Mahler candidata-se a Director da Opera de Viena. Tem o apoio incontestado de Brahms, de Hans Rott, Freud e muitos outros mas a mulher de Wagner, Cosima, criou um lobby contra a sua nomeação por ele ser judeu.
Entretanto Mahler conhece a pianista Alma Schindler, a “mulher mais bonita de Viena”, filha do pintor Schindler, numa festa. Tinha ela 20 e poucos anos e vivia com o já famoso pintor Klimt uma paixão conhecida em Viena. Mahler apaixona-se por ela e escreve-lhe a sua “carta” de amor. O Adágio da futura 5ª Sinfonia (do filme Morte em Veneza), e Alma abandonou Klimt! Decide aliás abandonar a sua carreira de pianista e compositora de sucesso para se dedicar totalmente a Mahler. Anos mais tarde no entanto veio a tornar-se amante do arquitecto Gropius, o criador do famoso Grupo Bauhaus, e depois do pintor Kokoshka.

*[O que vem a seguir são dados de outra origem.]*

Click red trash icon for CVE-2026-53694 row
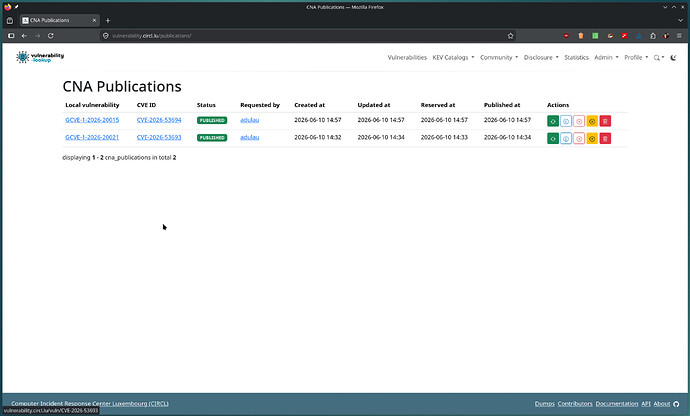 pos(605,121)
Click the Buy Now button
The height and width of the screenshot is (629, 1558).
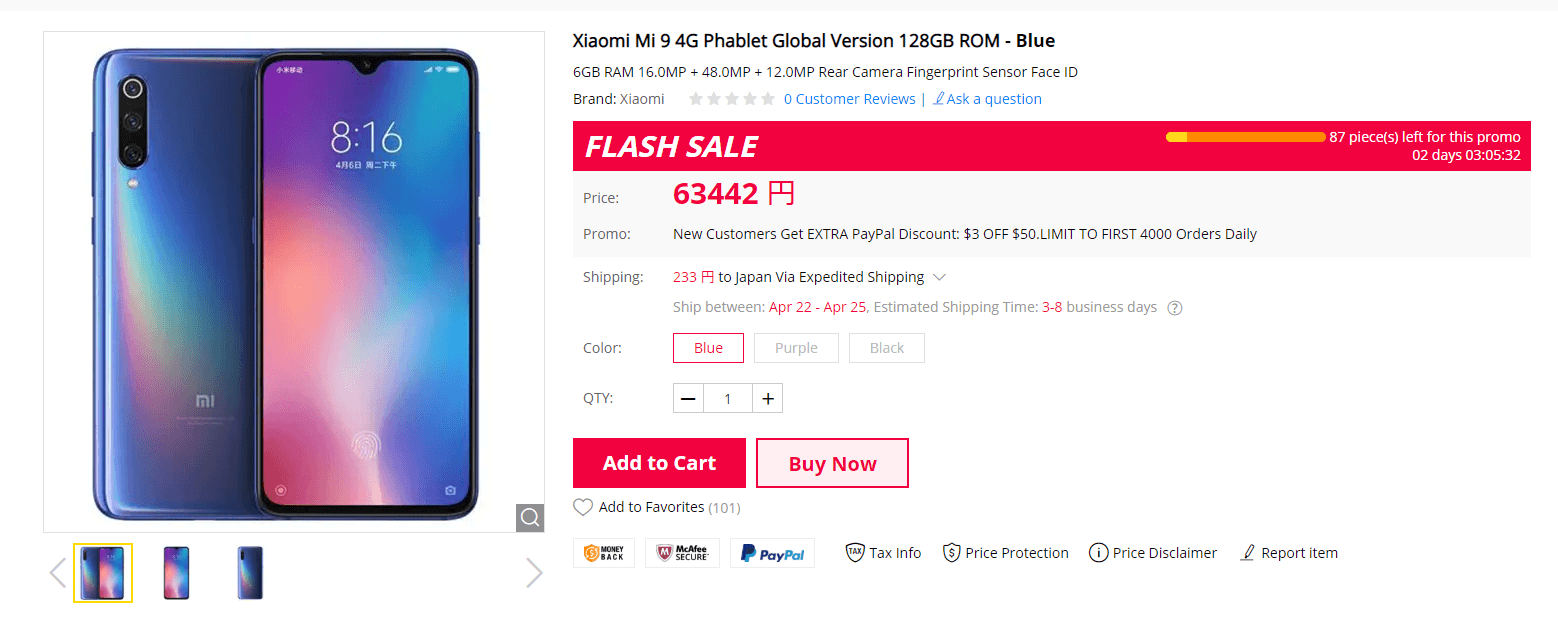pos(832,463)
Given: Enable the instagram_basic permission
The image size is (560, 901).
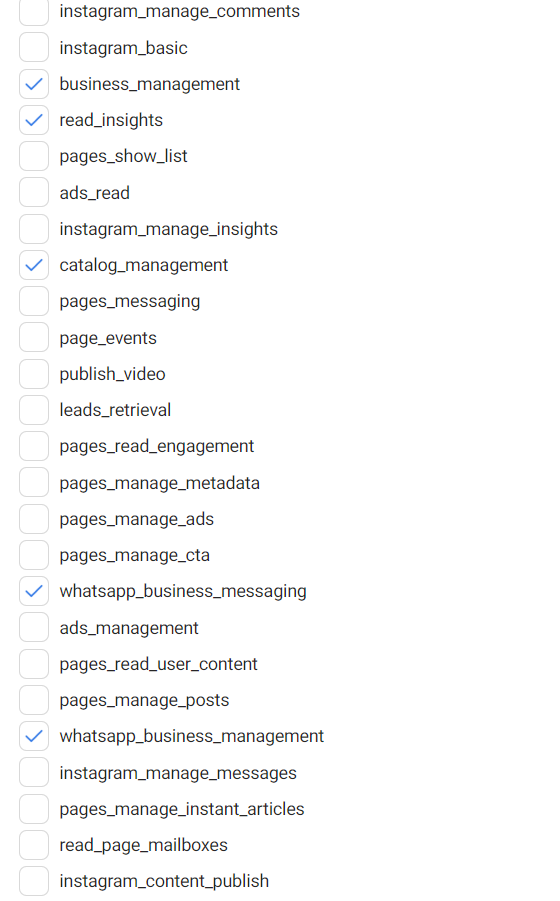Looking at the screenshot, I should 34,47.
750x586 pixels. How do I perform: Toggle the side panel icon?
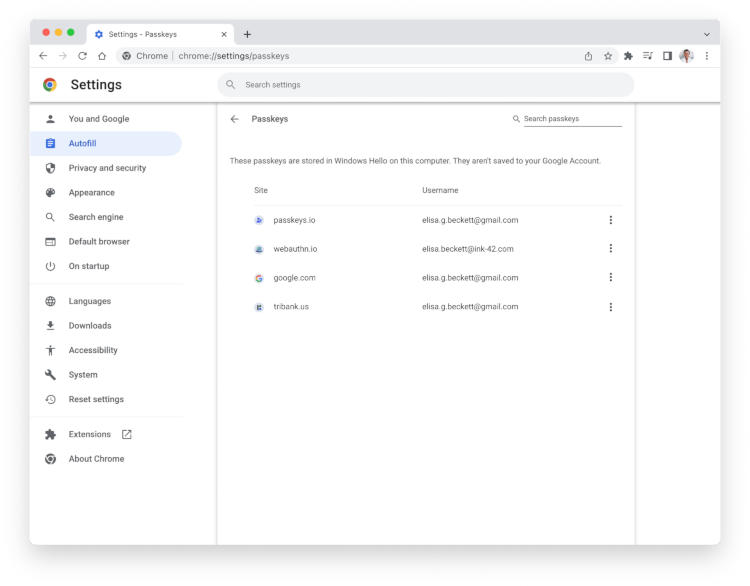click(667, 56)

Entretanto o compositor Hans Rott (o tal que usava as suas próprias partituras como papel higiénico, quando comparava as suas obras com as dos seus contemporâneos Brahms, Wagner e Mahler ...), também amigo de Mahler, leva uma obra sua a Brahms para ter uma opinião. Brahms detestou e ele enlouqueceu de desgosto para o resto da vida. De regresso a casa no comboio accionou o alarme porque “alguém roubara os carris”. Salvou-se uma Sinfonia (lindíssima e tocada o ano passado no Coliseu).